Convert the entries below into a JSON list of strings with one string per line, skipping blank lines.

BEGIN EXERCISE DATA

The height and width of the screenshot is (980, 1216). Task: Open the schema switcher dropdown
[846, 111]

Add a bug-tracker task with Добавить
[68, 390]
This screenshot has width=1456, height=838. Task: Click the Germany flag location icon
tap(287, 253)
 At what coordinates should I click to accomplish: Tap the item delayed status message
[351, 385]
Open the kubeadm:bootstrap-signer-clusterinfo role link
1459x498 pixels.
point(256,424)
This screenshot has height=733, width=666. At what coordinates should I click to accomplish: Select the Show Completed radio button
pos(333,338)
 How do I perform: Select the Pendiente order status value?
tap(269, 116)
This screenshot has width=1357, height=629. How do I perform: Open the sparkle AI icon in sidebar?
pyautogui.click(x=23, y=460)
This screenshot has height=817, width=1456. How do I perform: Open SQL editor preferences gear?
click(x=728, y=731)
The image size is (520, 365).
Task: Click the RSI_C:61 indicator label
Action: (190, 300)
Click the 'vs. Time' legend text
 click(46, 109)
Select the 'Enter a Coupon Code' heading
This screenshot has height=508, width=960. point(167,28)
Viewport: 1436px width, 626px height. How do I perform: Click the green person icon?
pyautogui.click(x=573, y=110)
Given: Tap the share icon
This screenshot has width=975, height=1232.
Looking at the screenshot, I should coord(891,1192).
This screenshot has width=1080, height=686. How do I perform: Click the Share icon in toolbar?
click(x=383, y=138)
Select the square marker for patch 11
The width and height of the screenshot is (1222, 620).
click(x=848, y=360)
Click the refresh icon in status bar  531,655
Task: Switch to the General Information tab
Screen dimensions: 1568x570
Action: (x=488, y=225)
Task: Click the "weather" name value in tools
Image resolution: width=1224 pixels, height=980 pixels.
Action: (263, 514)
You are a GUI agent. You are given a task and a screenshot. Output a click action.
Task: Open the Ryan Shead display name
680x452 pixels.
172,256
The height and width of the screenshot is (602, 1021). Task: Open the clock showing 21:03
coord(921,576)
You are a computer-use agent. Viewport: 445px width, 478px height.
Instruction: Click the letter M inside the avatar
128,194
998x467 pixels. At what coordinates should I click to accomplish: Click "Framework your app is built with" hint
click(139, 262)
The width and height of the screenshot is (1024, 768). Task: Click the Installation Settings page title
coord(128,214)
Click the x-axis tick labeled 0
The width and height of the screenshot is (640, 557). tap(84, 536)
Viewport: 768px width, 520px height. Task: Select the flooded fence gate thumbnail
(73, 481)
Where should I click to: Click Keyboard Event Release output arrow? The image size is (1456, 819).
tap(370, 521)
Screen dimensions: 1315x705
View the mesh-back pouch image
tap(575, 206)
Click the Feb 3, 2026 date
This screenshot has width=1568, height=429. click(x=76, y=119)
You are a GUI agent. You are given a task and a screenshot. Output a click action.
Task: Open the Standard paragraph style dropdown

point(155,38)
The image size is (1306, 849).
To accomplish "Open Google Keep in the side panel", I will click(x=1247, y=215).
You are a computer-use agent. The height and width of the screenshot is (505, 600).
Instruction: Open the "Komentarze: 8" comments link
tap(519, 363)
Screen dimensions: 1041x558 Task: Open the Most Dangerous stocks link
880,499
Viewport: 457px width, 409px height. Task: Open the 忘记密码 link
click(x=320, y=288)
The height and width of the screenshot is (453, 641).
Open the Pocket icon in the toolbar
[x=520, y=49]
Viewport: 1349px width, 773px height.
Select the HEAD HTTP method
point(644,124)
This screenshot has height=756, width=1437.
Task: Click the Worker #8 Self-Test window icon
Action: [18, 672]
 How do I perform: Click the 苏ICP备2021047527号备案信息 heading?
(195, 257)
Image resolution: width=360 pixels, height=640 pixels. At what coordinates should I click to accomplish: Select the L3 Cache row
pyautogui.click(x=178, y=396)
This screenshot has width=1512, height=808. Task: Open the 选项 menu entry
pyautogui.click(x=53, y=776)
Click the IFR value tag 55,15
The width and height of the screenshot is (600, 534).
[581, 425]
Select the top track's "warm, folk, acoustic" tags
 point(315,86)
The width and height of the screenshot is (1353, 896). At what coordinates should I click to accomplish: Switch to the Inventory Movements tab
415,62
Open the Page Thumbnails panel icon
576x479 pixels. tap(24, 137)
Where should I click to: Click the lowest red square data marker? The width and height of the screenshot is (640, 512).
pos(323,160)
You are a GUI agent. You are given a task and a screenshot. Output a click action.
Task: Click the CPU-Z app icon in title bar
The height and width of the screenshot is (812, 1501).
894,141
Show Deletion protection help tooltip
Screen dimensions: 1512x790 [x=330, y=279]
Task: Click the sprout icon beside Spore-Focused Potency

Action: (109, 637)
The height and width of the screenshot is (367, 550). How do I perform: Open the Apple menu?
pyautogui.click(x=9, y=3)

END EXERCISE DATA

> [RESULT FOR THIS EXERCISE]:
[
  "The height and width of the screenshot is (980, 1216). Task: Open the schema switcher dropdown",
  "[846, 111]",
  "Add a bug-tracker task with Добавить",
  "[68, 390]",
  "This screenshot has width=1456, height=838. Task: Click the Germany flag location icon",
  "tap(287, 253)",
  " At what coordinates should I click to accomplish: Tap the item delayed status message",
  "[351, 385]",
  "Open the kubeadm:bootstrap-signer-clusterinfo role link",
  "1459x498 pixels.",
  "point(256,424)",
  "This screenshot has height=733, width=666. At what coordinates should I click to accomplish: Select the Show Completed radio button",
  "pos(333,338)",
  " How do I perform: Select the Pendiente order status value?",
  "tap(269, 116)",
  "This screenshot has width=1357, height=629. How do I perform: Open the sparkle AI icon in sidebar?",
  "pyautogui.click(x=23, y=460)",
  "This screenshot has height=817, width=1456. How do I perform: Open SQL editor preferences gear?",
  "click(x=728, y=731)",
  "The image size is (520, 365).",
  "Task: Click the RSI_C:61 indicator label",
  "Action: (190, 300)",
  "Click the 'vs. Time' legend text",
  " click(46, 109)",
  "Select the 'Enter a Coupon Code' heading",
  "This screenshot has height=508, width=960. point(167,28)",
  "Viewport: 1436px width, 626px height. How do I perform: Click the green person icon?",
  "pyautogui.click(x=573, y=110)",
  "Given: Tap the share icon",
  "This screenshot has width=975, height=1232.",
  "Looking at the screenshot, I should coord(891,1192).",
  "This screenshot has width=1080, height=686. How do I perform: Click the Share icon in toolbar?",
  "click(x=383, y=138)",
  "Select the square marker for patch 11",
  "The width and height of the screenshot is (1222, 620).",
  "click(x=848, y=360)",
  "Click the refresh icon in status bar  531,655",
  "Task: Switch to the General Information tab",
  "Screen dimensions: 1568x570",
  "Action: (x=488, y=225)",
  "Task: Click the \"weather\" name value in tools",
  "Image resolution: width=1224 pixels, height=980 pixels.",
  "Action: (263, 514)",
  "You are a GUI agent. You are given a task and a screenshot. Output a click action.",
  "Task: Open the Ryan Shead display name",
  "680x452 pixels.",
  "172,256",
  "The height and width of the screenshot is (602, 1021). Task: Open the clock showing 21:03",
  "coord(921,576)",
  "You are a computer-use agent. Viewport: 445px width, 478px height.",
  "Instruction: Click the letter M inside the avatar",
  "128,194",
  "998x467 pixels. At what coordinates should I click to accomplish: Click \"Framework your app is built with\" hint",
  "click(139, 262)",
  "The width and height of the screenshot is (1024, 768). Task: Click the Installation Settings page title",
  "coord(128,214)",
  "Click the x-axis tick labeled 0",
  "The width and height of the screenshot is (640, 557). tap(84, 536)",
  "Viewport: 768px width, 520px height. Task: Select the flooded fence gate thumbnail",
  "(73, 481)",
  "Where should I click to: Click Keyboard Event Release output arrow? The image size is (1456, 819).",
  "tap(370, 521)",
  "Screen dimensions: 1315x705",
  "View the mesh-back pouch image",
  "tap(575, 206)",
  "Click the Feb 3, 2026 date",
  "This screenshot has width=1568, height=429. click(x=76, y=119)",
  "You are a GUI agent. You are given a task and a screenshot. Output a click action.",
  "Task: Open the Standard paragraph style dropdown",
  "point(155,38)",
  "The image size is (1306, 849).",
  "To accomplish \"Open Google Keep in the side panel\", I will click(x=1247, y=215).",
  "You are a computer-use agent. The height and width of the screenshot is (505, 600).",
  "Instruction: Open the \"Komentarze: 8\" comments link",
  "tap(519, 363)",
  "Screen dimensions: 1041x558 Task: Open the Most Dangerous stocks link",
  "880,499",
  "Viewport: 457px width, 409px height. Task: Open the 忘记密码 link",
  "click(x=320, y=288)",
  "The height and width of the screenshot is (453, 641).",
  "Open the Pocket icon in the toolbar",
  "[x=520, y=49]",
  "Viewport: 1349px width, 773px height.",
  "Select the HEAD HTTP method",
  "point(644,124)",
  "This screenshot has height=756, width=1437.",
  "Task: Click the Worker #8 Self-Test window icon",
  "Action: [18, 672]",
  " How do I perform: Click the 苏ICP备2021047527号备案信息 heading?",
  "(195, 257)",
  "Image resolution: width=360 pixels, height=640 pixels. At what coordinates should I click to accomplish: Select the L3 Cache row",
  "pyautogui.click(x=178, y=396)",
  "This screenshot has width=1512, height=808. Task: Open the 选项 menu entry",
  "pyautogui.click(x=53, y=776)",
  "Click the IFR value tag 55,15",
  "The width and height of the screenshot is (600, 534).",
  "[581, 425]",
  "Select the top track's \"warm, folk, acoustic\" tags",
  " point(315,86)",
  "The width and height of the screenshot is (1353, 896). At what coordinates should I click to accomplish: Switch to the Inventory Movements tab",
  "415,62",
  "Open the Page Thumbnails panel icon",
  "576x479 pixels. tap(24, 137)",
  "Where should I click to: Click the lowest red square data marker? The width and height of the screenshot is (640, 512).",
  "pos(323,160)",
  "You are a GUI agent. You are given a task and a screenshot. Output a click action.",
  "Task: Click the CPU-Z app icon in title bar",
  "The height and width of the screenshot is (812, 1501).",
  "894,141",
  "Show Deletion protection help tooltip",
  "Screen dimensions: 1512x790 [x=330, y=279]",
  "Task: Click the sprout icon beside Spore-Focused Potency",
  "Action: (109, 637)",
  "The height and width of the screenshot is (367, 550). How do I perform: Open the Apple menu?",
  "pyautogui.click(x=9, y=3)"
]